There was a design school project I did long ago that I really enjoyed. As part of our Adobe Illustrator class we were asked to create a vector illustration of something we found in a book or magazine. I didn’t have to search for long before I found the image I wanted to use. It was an ad for a Hummer H2 that had the most brilliant cobalt blues and yellowy oranges hues. I thought it would be the perfect image to vectorize.
That weekend, I sat down at my desk and, using primarily the pen tool, drew the entire thing in about three hours. I drew the Hummer, the sky, and ground in Illustrator. Then I used the built-in textures, gradients, and transparencies, and made what I considered at the time, to be my very best work.

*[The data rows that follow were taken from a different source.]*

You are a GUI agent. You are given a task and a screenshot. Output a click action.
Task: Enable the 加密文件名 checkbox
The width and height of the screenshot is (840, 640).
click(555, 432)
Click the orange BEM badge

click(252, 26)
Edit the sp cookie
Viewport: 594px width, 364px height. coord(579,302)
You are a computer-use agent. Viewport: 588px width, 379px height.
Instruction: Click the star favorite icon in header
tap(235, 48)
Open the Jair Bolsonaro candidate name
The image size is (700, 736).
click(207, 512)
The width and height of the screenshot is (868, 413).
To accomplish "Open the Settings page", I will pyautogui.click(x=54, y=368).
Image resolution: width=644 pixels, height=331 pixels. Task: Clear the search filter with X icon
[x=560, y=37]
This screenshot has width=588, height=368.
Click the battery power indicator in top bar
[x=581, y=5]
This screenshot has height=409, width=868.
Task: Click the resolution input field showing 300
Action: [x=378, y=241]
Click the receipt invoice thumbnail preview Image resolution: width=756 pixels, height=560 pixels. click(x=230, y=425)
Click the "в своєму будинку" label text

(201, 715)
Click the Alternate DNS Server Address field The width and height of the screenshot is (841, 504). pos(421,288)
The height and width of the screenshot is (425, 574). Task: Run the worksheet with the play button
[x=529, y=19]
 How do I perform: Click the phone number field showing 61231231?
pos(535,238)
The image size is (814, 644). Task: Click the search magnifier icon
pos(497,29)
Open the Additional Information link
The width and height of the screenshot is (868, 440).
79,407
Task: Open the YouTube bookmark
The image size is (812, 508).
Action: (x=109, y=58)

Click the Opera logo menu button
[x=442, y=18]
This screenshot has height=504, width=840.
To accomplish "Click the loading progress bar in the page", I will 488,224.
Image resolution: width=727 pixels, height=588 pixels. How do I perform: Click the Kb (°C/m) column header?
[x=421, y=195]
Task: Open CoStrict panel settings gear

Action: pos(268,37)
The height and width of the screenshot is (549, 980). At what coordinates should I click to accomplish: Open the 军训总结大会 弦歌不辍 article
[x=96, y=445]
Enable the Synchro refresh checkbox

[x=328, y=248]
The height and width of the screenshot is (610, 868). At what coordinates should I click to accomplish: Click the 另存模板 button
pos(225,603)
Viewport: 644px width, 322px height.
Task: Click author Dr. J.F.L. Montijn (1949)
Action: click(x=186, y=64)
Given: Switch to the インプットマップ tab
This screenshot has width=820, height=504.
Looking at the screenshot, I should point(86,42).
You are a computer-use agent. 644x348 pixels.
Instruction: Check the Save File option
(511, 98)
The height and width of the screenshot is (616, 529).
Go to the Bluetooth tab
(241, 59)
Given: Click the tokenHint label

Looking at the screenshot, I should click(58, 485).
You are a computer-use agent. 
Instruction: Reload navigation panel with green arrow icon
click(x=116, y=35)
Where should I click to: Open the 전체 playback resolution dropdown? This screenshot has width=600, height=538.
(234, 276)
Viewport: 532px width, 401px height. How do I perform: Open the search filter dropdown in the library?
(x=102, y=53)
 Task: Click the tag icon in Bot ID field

I remember being so proud of my illustration. It looked amazing. When I graduated design school, it was by far my favorite piece in my portfolio. For years following design school I always remembered how great of a job I did on that vector drawing, though I didn’t actually look at it again until only a few years ago. And that was a shock.
Not What I Remembered
It took a bit of a search to find where I had stored my old design school projects files. When I found the Hummer illustration, I stared at it for few minutes, completely confused as to what was staring back at me. It was junk. The shapes were jagged, the lines didn’t blend, the lighting wasn’t uniform, the textures were at the wrong angle, and the gradients were too harsh. I immediately though that must have not been the right file. Maybe this was the rough design I made before the real one? After a bit of searching, I realized that was the correct file. Yikes.
Realizing that after all these years, the project that I was most proud of from design school was really not so great, was not nice. I thought my design skills must really suck for me to think it looked good. But really, I was just looking at my situation in the wrong way.
My design and illustration skills did suck, back then. At the time, this illustration was the best I could do, and that made me proud of it. But looking back now, after over a decade, made me realize how much my skills and eye for design have evolved.
What I Would Change
Doing the exact same design school project again today, there’s much I would do differently.
I would build smoother shapes. Instead of two colour gradients, I could use a freeform gradient or layer different gradiated colours on top of each other with blend effects. I would hand draw textures, especially on the wheels and ground. More time would be spent on detailing and adding in the finer features to make the illustration more realistic. I would tone down the colours so they were closer to the original ad, since the toned down hues are less jarring. I could add more shapes to indicate a metallic finish as well. Certainly, I would spend more time on the sky.
I don’t actually plan on redoing the Hummer illustration. That ship has sailed. But I enjoy looking back and seeing how it could be improved. Being able to critically analyze my own work is a skill I’m glad to have.
Revisiting an Old Design School Project – In Summary
It was weird to see how skewed the memory of my old design school project was. Although, I suppose that since it was my very first Illustrator project, that makes sense. It was my first year of design school and I still had so much to learn.